Heaps are binary trees for which every parent node has a value less than or equal to any of its children. This implementation uses arrays for which `heap[k] <= heap[2*k+1] and heap[k] <= heap[2*k+2]` for all `k`, counting elements from zero. For the sake of comparison, non-existing elements are considered to be infinite. The interesting property of a heap is that its smallest element is always the root, `heap[0]`.

The API below differs from textbook heap algorithms in two aspects: (a) We use zero-based indexing. This makes the relationship between the index for a node and the indexes for its children slightly less obvious, but is more suitable since Python uses zero-based indexing. (b) Our pop method returns the smallest item, not the largest (called a “min heap” in textbooks; a “max heap” is more common in texts because of its suitability for in-place sorting).

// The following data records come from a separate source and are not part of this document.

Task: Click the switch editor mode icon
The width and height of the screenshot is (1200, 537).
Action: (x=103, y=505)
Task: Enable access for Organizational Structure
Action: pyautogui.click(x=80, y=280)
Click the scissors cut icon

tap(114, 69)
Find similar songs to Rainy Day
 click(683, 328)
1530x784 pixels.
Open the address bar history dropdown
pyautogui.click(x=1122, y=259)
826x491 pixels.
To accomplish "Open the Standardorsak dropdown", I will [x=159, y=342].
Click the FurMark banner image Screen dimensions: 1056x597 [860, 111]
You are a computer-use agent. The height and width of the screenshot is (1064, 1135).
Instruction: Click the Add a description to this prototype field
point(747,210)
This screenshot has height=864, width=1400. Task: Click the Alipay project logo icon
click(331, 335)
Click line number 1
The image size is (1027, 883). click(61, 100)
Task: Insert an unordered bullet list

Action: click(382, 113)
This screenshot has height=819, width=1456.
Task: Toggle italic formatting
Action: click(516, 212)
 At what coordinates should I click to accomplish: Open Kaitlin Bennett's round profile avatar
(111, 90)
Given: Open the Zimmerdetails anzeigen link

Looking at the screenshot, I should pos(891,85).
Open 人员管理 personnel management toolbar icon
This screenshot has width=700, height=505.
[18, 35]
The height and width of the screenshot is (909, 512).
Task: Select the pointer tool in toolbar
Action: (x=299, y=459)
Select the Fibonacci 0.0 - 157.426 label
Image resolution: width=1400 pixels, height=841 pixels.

These two make it possible to view the heap as a regular Python list without surprises: heap[0] is the smallest item, and heap.sort() maintains the heap invariant!

To create a heap, use a list initialized to [], or you can transform a populated list into a heap via function heapify().

</blockquote>

In [3]:
import heapq

heap = []
heapq.heappush(heap, (10, "finish PA5"))
heapq.heappush(heap, (5, "buy snacks"))
heapq.heappush(heap, (1, "feed fish"))
heapq.heappush(heap, (10, "buy tickets"))
heapq.heappush(heap, (3, "water plants"))
print(heap)

[(1, 'feed fish'), (3, 'water plants'), (5, 'buy snacks'), (10, 'finish PA5'), (10, 'buy tickets')]


In [2]:
# remove elements from the heap in order until empty
while heap:
    print(heapq.heappop(heap))

(1, 'feed fish')
(3, 'water plants')
(5, 'buy snacks')
(10, 'buy tickets')
(10, 'finish PA5')


This module uses basic comparison operators for its sorting.
That is why we can use these 2-tuples to list a priority and a task.

If we wanted to use our own class, what would we need to do?